Перед ним в папке лежала пачка листов, отпечатанных на машинке, и сверху к этой пачке был присоединен скрепкой знакомый тетрадный листок в синюю линеечку, исписанный крупным, вдавленным в бумагу, детски корявым почерком, тем непривычным, неправдоподобно крупным почерком, который появился у матери в больнице — таким почерком она писала ему записки, — и он, в первую минуту мутно видя от волнения, легонько и осторожно разглаживая ладонью письмо, прочитал начальную строчку, прыгающую, как через белесую дымку, еле понимая смысл: «Это письмо тебе передаст мой сын…» И снова прочитал первую фразу, споткнувшись на ней и одновременно заставляя себя понимать то, что было написано рукой матери, словно сознание отказывалось воспринять, когда второй раз держал он это письмо, прикасаясь к тому, что знали теперь и он, и Валерий, и Греков — ее слабость, ее бессилие, ее фразу: «Прошу, умоляю тебя».
«Нет, она писала это перед самой смертью. От боли была в полусознании…»

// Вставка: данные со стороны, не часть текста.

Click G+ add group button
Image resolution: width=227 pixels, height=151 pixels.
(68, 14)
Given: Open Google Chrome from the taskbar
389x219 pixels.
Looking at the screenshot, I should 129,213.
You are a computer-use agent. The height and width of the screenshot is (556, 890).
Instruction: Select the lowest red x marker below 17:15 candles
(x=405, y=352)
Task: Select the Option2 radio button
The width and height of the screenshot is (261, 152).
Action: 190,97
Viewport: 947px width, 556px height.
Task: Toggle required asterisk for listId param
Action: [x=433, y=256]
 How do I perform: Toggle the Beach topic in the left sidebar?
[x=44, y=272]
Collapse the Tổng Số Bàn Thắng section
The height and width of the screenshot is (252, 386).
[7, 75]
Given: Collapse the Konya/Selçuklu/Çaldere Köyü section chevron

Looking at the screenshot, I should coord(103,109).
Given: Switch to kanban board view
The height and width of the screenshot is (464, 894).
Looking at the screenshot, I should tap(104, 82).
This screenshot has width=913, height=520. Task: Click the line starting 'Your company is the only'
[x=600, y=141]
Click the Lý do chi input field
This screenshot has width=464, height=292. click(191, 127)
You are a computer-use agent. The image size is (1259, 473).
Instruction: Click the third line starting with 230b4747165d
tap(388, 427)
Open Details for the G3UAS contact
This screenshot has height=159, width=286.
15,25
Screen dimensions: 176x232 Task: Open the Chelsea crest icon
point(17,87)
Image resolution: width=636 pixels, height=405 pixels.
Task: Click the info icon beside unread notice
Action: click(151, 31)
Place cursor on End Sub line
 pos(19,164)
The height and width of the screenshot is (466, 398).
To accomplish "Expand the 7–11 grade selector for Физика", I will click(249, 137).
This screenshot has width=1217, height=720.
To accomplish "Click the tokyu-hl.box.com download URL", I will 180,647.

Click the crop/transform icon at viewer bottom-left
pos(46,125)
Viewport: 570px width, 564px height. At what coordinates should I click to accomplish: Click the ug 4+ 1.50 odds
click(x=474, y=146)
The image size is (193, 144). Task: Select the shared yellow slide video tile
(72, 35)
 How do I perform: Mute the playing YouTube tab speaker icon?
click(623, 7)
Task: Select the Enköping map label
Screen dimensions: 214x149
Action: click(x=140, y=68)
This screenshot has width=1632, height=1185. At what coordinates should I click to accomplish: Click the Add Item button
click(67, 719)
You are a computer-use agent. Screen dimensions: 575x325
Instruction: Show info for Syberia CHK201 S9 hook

Валерий, выжидая, ходил кругами по кабинету, сорочка расстегнута на груди, одна рука глубоко засунута в карман помятых брюк, другую, с сигаретой, держал у рта, жадно и часто затягиваясь, глядел перед собой невидящими, сощуренными глазами.
Он обернулся, громко спросил:
— Прочитал? А? — И, бросив сигарету на ковер, затоптал ее каблуком. — Ах, как все это трогательно! Какие нежные родственные чувства! Значит, квиты? И мы, значит, с тобой, братишка, квиты! История, как там в учебниках… умная бабка-повитуха, рассудит!
— В чем? — спросил Никита с заложившей горло хрипотцой.
— Во всем! Что ты спрашиваешь, как невинная девочка! Пошел к черту! Не ясно?..
Валерий схватил на столике возле окна графин с водой, постукивая горлышком о стекло, налил в стакан и, жадно глотая, торопливо выпил, вода текла по его подбородку. Потом он рукавом вытер губы и сел — обвалился — на край столика, скрестил на груди руки, барабаня пальцами по предплечьям, зло говоря:
— Дальше там… если у тебя хватит смелости… Читай дальше. Потом объяснишь мне, зачем он хранил это, старый дурак. Для меня? Для истории? Ос-сёл!.. Главное — всё вместе и скрепочки. Скрепочками!..
И Валерий грубо выругался, замычал, как от боли, и со скрещенными на груди руками, сжимая ими плечи, опять зашагал по комнате кругами мимо шкафов, массивных кожаных кресел, мимо черных окон, по которым, то усиливаясь, то стихая, вкрадчиво царапал дождь.
Потом быстро вышел из кабинета, шаги зазвучали в коридоре, хлопнула дверь в глубине квартиры… И все то, что чувствовал, видел Никита, — этот огромный освещенный кабинет, мертво стоявшие за стеклом книги, эти темные бронзовые бра, картины в толстых рамах на стенах, разбросанные бумаги на полу, постукивание дождя, открытый сейф в углу и ощущение себя, сидевшего за чужим столом над письмом матери, — все на миг представилось нереальным, отдаленным, увиденным в бреду. Это было то ускользающее, ощутимое, и не им, а будто кем-то другим ощутимое, что он испытывал только в детстве, во время тяжелых приступов малярии в Ташкенте.